Hair loss can be attributed to a number of different variables such as genetics, sudden hormonal changes, specific medical conditions, or the types of medications that you either are currently or have recently taken. While both genders are subject to hair loss, it is significantly more common in men.
When people think about “baldness” or “losing hair” it’s safe to assume that most will immediately think of hair loss occurring on top of the head as it’s the most common and, unfortunately, the most visible. Before thinking about taking any action to correct a problem it’s often wise to have a fundamental understanding of what is causing the problem in the first place. Again, each person has different genetics and external environments. Person A may be losing their hair simply because of genetics but person B may be on a medication causing hair to fall out. Every person should go through a consultation with their doctor to assess and hopefully identify the cause(s).
Below are common causes of baldness in men.
Genetics, family history, or DNA: This is the most common reason for hair loss. In this case, a person has done nothing to contribute to the baldness; rather, it lies within their DNA that they are destined to lose their hair. There is no set age at which a man may notice their hairline starting to recede or thin out. Baldness can start occurring in some cases as early as late teens. Again, each person’s body is different and the timing and progression will both differ.
Hormonal Changes: In rare cases, in which women are impacted by baldness, it is most often attributed to hormonal changes which are brought on by pregnancy, childbirth, or menopause. Men, however, are also subject to hormonal changes which may cause baldness but it is usually limited to problems with their thyroid.
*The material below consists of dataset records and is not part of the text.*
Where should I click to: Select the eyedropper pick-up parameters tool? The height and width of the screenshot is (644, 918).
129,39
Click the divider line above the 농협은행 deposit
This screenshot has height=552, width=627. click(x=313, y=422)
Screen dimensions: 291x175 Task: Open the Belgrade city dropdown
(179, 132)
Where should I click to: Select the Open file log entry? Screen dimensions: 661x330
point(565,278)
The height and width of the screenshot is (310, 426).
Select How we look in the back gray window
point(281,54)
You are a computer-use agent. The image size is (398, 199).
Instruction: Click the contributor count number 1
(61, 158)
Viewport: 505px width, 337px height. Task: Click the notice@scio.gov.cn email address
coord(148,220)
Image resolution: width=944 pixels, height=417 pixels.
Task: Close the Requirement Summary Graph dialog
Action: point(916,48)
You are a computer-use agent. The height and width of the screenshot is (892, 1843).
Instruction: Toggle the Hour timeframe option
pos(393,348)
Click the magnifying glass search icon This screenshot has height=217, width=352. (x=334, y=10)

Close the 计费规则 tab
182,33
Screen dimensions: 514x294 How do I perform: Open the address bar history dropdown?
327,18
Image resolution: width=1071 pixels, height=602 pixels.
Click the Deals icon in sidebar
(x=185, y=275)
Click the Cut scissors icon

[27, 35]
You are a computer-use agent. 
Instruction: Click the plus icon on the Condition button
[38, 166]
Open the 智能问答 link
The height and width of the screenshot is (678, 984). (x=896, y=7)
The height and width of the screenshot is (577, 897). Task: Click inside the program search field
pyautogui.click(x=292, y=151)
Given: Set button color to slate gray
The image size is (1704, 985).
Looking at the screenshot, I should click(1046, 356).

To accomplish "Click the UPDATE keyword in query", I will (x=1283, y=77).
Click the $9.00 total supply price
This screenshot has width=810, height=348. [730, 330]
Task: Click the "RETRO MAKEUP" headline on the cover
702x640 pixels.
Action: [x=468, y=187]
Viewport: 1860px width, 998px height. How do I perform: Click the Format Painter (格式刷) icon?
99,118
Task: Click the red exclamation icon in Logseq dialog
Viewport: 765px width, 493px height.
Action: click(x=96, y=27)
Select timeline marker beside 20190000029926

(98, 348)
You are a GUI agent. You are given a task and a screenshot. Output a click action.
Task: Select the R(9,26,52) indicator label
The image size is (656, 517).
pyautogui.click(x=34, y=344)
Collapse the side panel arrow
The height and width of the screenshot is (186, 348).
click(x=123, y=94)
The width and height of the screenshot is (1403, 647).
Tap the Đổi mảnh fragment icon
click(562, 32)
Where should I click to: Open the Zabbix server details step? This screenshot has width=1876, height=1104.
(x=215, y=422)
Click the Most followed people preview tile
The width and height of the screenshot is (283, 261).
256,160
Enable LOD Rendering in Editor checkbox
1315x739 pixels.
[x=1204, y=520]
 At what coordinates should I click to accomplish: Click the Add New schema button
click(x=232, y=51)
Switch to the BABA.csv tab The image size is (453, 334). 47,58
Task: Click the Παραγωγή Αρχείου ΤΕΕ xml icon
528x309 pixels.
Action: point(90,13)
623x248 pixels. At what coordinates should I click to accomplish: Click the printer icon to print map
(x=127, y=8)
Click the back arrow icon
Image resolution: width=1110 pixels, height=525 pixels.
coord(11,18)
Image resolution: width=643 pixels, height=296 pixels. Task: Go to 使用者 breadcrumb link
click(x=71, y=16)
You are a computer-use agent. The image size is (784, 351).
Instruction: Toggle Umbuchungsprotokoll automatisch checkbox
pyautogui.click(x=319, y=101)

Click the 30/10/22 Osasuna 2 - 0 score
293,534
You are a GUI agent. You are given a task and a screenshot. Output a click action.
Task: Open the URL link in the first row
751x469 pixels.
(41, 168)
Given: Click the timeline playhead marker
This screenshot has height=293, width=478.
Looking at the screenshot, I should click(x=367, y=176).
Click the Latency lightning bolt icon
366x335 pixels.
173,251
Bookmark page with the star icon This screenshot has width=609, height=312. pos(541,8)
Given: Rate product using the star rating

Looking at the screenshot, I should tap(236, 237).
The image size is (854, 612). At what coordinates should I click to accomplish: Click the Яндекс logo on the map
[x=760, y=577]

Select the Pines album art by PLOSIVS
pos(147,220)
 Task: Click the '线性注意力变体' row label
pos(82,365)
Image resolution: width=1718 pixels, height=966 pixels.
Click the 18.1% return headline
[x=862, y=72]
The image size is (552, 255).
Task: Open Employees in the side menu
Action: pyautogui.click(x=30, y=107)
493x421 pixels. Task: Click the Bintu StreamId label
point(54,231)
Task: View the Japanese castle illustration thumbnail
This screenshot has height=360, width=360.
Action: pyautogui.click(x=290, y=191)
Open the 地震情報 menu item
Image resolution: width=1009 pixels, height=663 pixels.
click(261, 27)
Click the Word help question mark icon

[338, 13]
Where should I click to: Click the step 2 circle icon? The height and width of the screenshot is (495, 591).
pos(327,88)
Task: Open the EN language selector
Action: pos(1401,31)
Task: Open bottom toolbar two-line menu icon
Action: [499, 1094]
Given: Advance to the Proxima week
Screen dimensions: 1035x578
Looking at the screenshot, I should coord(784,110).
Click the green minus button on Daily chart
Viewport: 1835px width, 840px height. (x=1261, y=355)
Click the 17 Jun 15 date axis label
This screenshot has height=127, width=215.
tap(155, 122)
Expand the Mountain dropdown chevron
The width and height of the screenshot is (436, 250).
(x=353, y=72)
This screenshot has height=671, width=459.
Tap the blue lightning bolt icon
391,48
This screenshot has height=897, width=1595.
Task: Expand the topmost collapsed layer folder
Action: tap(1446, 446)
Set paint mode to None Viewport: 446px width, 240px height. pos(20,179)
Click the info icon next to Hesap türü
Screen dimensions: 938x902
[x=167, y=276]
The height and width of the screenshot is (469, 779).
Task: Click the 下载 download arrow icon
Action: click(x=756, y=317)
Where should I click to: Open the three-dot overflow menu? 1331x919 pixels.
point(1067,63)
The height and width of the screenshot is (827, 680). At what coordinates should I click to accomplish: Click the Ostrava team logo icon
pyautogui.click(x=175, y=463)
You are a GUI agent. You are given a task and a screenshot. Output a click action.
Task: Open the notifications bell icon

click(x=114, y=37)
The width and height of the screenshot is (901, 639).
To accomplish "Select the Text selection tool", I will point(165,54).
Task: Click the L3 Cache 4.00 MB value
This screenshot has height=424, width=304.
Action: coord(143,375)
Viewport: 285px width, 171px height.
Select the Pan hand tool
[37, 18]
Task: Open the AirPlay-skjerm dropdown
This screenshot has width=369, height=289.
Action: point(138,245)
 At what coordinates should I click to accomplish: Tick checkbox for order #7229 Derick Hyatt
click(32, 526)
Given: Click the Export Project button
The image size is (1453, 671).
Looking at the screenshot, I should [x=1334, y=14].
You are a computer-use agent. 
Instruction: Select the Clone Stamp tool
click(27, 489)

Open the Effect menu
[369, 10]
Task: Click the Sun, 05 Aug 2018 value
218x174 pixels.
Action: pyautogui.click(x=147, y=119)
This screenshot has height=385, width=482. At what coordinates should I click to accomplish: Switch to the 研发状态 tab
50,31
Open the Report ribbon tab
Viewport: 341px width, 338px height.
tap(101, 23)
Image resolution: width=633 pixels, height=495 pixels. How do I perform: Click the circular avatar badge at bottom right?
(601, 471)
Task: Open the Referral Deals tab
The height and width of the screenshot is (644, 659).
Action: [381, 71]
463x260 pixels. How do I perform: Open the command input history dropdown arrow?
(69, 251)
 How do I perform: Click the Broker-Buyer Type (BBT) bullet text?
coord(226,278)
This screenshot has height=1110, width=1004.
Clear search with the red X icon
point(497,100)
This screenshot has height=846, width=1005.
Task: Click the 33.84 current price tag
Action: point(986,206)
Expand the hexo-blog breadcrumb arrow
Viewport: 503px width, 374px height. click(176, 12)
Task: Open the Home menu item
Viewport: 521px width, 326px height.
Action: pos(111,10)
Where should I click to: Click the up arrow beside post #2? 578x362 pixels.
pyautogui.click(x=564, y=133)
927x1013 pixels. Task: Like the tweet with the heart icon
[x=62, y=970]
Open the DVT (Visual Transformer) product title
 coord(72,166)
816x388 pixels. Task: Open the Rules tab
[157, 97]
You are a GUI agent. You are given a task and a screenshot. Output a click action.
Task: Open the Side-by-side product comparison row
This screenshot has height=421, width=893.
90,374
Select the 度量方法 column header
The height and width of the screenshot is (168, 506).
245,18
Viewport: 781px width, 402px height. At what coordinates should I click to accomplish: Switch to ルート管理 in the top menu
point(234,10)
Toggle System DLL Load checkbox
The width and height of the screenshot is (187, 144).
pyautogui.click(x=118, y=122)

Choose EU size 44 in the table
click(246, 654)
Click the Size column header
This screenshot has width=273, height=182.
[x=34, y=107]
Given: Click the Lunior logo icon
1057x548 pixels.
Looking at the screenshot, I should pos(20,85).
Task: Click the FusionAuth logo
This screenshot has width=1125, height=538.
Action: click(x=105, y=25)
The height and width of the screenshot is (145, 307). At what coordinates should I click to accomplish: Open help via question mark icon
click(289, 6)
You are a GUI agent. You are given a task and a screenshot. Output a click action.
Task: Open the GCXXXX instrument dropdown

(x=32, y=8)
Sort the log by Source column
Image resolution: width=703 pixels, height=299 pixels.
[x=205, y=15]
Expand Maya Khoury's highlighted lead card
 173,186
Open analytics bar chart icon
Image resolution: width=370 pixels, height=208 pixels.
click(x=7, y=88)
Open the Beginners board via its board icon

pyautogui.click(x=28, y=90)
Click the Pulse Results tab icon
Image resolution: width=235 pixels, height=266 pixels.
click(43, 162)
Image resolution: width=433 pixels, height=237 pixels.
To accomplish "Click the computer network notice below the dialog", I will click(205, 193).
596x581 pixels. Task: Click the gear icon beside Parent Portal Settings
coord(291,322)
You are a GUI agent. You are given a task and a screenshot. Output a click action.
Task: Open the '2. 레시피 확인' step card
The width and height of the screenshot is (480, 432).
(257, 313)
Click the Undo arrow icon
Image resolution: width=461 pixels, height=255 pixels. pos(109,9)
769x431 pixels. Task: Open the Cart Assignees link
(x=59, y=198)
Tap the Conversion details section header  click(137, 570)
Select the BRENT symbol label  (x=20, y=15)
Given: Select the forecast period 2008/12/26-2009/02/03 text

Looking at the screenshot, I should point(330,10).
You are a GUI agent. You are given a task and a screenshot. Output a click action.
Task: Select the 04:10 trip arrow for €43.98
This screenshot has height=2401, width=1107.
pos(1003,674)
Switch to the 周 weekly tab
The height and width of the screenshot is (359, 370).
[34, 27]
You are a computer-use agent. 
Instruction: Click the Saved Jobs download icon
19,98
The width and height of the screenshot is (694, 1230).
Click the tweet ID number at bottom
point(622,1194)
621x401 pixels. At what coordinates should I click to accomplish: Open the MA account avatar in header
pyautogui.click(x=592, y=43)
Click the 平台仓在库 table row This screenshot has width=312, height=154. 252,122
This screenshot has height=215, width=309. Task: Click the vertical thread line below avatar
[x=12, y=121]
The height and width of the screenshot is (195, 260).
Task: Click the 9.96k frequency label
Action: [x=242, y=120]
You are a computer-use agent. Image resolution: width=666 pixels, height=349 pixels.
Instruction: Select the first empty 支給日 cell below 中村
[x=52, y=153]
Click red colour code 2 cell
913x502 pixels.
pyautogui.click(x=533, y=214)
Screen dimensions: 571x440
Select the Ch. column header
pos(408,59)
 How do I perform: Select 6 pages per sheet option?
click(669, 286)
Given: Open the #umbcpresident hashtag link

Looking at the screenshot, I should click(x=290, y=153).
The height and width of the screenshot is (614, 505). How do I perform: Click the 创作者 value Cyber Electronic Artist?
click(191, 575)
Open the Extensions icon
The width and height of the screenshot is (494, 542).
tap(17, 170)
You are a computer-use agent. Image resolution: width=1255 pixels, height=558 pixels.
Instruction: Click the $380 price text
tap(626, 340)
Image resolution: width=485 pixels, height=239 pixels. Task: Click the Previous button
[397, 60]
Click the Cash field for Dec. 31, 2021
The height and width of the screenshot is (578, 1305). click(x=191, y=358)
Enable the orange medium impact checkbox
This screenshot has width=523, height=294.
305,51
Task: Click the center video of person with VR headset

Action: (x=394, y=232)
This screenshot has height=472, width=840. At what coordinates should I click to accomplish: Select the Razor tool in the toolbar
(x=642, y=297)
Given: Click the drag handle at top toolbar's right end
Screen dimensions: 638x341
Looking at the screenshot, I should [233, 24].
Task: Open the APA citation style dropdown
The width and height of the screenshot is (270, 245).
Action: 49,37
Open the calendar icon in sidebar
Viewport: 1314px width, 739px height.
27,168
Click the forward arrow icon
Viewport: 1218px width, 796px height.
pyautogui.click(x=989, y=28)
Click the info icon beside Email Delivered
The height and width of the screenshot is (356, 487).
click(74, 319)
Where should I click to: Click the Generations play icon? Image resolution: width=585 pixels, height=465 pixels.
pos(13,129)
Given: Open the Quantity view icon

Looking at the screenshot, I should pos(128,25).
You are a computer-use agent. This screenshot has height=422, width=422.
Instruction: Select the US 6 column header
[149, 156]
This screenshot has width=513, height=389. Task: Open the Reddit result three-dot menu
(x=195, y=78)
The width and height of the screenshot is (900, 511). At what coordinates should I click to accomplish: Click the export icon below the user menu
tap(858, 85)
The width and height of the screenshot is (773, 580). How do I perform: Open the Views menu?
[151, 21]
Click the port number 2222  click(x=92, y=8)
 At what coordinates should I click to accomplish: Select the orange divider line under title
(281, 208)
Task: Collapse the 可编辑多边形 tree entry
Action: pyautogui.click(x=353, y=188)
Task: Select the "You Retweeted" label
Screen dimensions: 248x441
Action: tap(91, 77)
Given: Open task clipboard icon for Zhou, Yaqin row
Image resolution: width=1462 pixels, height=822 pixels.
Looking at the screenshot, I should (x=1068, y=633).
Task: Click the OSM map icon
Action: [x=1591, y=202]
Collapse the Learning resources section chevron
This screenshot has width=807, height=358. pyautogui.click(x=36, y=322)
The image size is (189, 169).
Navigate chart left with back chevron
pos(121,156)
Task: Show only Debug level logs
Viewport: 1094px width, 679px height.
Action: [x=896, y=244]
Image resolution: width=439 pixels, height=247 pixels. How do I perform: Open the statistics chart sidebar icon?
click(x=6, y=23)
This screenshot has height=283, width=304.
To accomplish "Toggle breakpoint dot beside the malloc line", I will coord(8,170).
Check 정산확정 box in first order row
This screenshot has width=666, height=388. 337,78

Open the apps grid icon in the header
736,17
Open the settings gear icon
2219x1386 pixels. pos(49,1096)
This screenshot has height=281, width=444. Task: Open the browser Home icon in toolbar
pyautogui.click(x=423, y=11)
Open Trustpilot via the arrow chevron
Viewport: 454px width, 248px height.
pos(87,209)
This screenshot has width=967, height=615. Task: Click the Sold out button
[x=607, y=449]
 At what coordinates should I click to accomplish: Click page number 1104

Medical Conditions: The most common medical condition associated with baldness is alopecia areata, which often affects more than just a person’s scalp. Scalp infections left untreated can also cause short-term or long-term problems which will impact hair growth.
Medications and Supplements: Each drug maker, brand, and medication is different and may impact people differently so identifying specific drugs by name is nearly impossible. However, it’s been verified that certain medications people take for the following issues commonly lead to hair loss: cancer, arthritis, depression, heart issues, gout, and high blood pressure. It is strongly recommended to research any drug you’re taking and speak to your physician before starting any medication or supplement if you are concerned about it causing hair loss.
Significant Stress: A person who has experienced an extremely stressful event such as a death in the family, job loss, divorce/breakup, or something similar is subject to a general thinning or loss of hair. In most cases, this is only temporary for a few months and the hair should return to normal as prior to the traumatic event. It’s still advisable to seek consultation to make sure that is the case.